Para el científico Andrés Moreno Estrada, especializado en genética evolutiva, su principal interés es comprender por qué somos como somos desde una perspectiva biológica y evolutiva, utilizando la genética como herramienta para reconstruir la historia de la humanidad.
Explica que la genética permite trazar las grandes migraciones, desde el origen de los humanos modernos en África hace aproximadamente 200 mil años, hasta las expansiones posteriores por el planeta. En el contexto de México, su investigación revela una riqueza genética que va más allá de la mezcla europea e indígena, incluyendo aportes africanos y asiáticos.
Un hallazgo destacado es la evidencia genética de contacto prehistórico entre poblaciones americanas y la Polinesia, indicando que ADN de origen americano llegó a varias islas polinesias hace unos 800 años, posiblemente debido a la habilidad navegante de los polinesios o a las corrientes oceánicas. Otro descubrimiento importante se relaciona con la Nao de China (Galeón de Manila), que transportó genes asiáticos a regiones específicas de México como Guerrero, Baja California Sur y Colima hace aproximadamente 400 años, un evento que la genética ha podido fechar y corroborar con registros históricos.

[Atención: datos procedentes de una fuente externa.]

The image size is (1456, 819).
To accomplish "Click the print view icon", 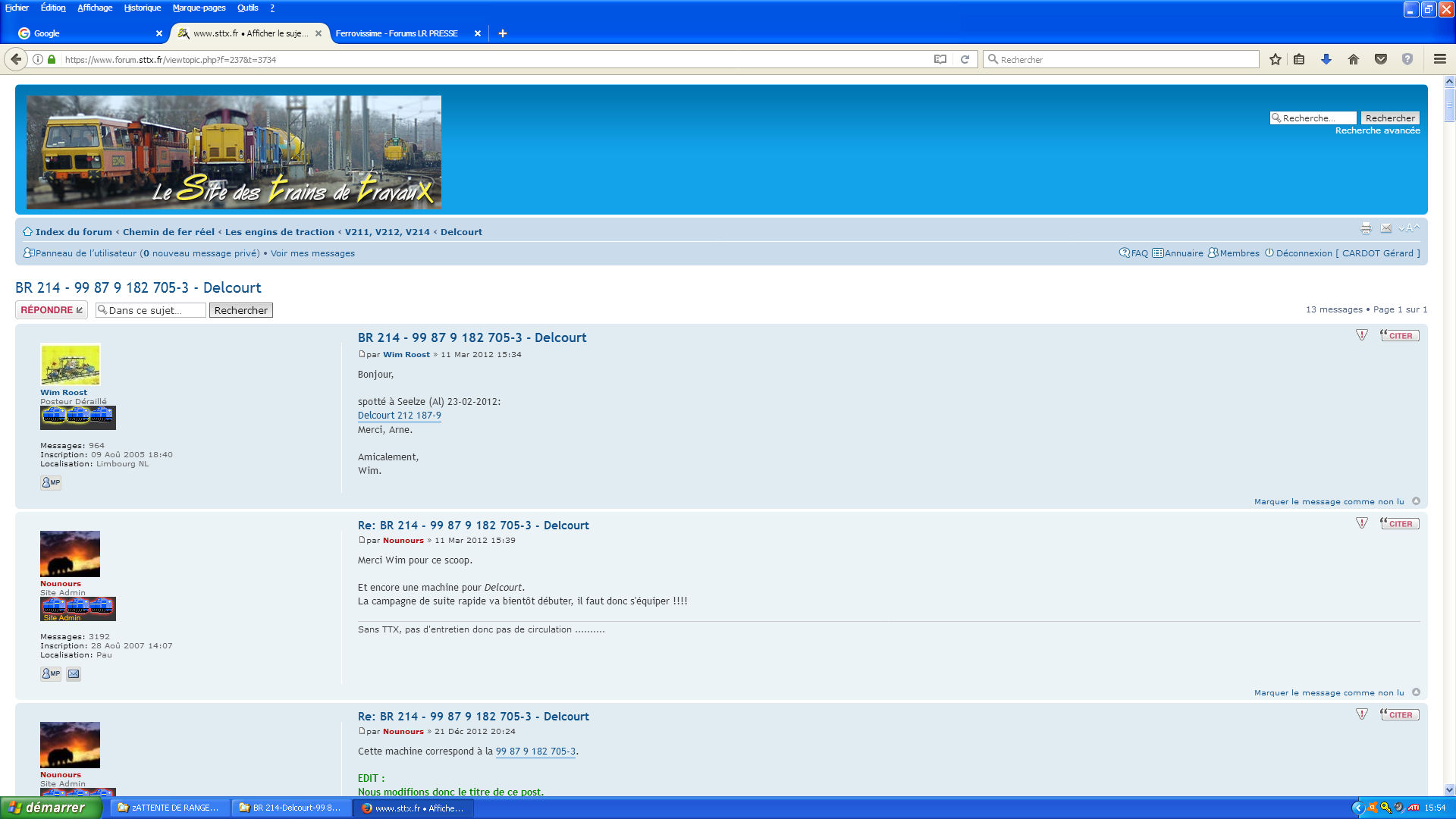I will click(x=1366, y=228).
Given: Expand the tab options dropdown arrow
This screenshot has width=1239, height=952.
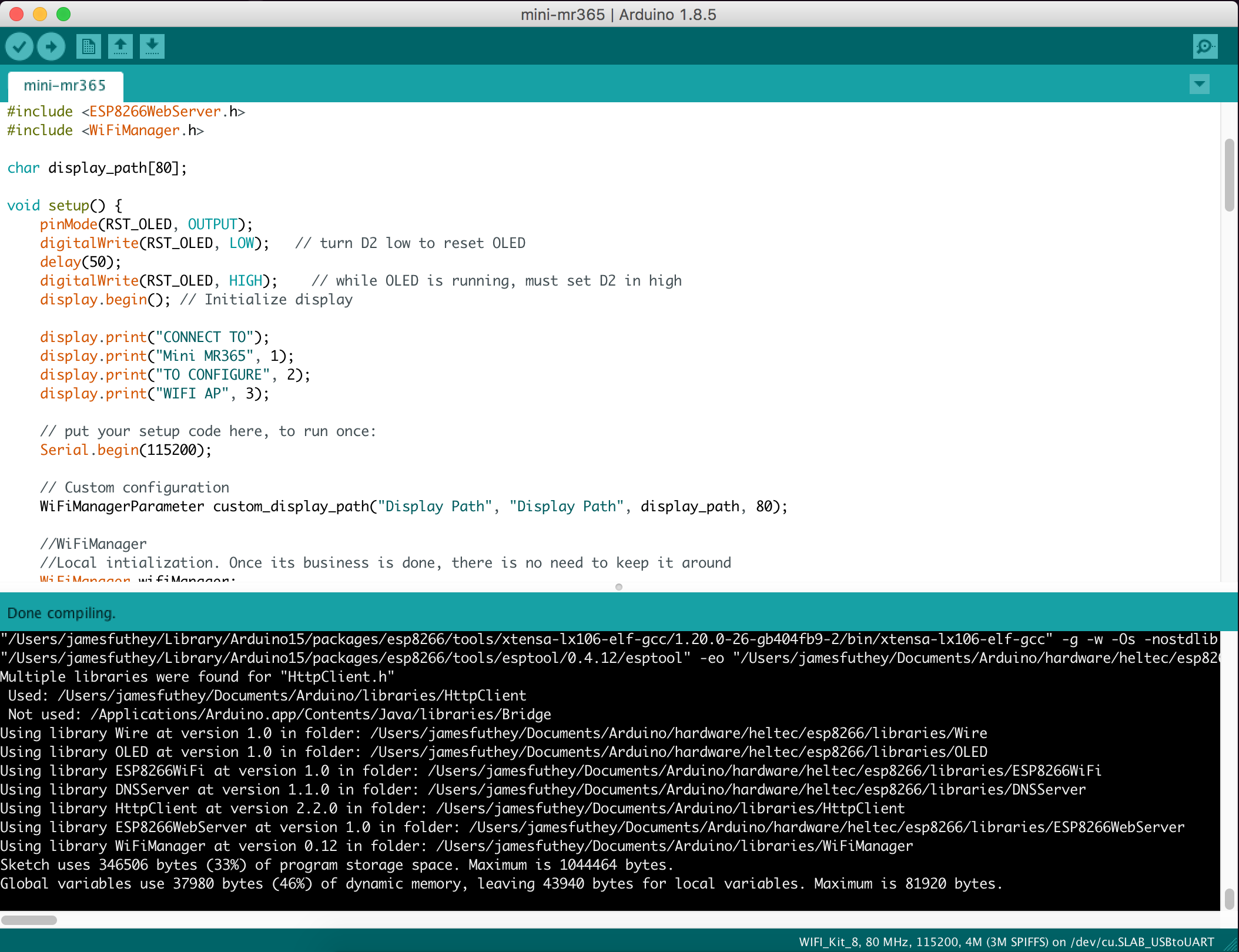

Finalmente, se aborda MexVar, un biobanco genético de cobertura nacional, creado en colaboración con el Instituto Nacional de Salud Pública. Este recurso es fundamental tanto para la arqueología genética como para aplicaciones biomédicas, permitiendo explorar cómo las variantes genéticas mexicanas influyen en respuestas a fármacos y desarrollar estrategias de salud pública regionalizadas.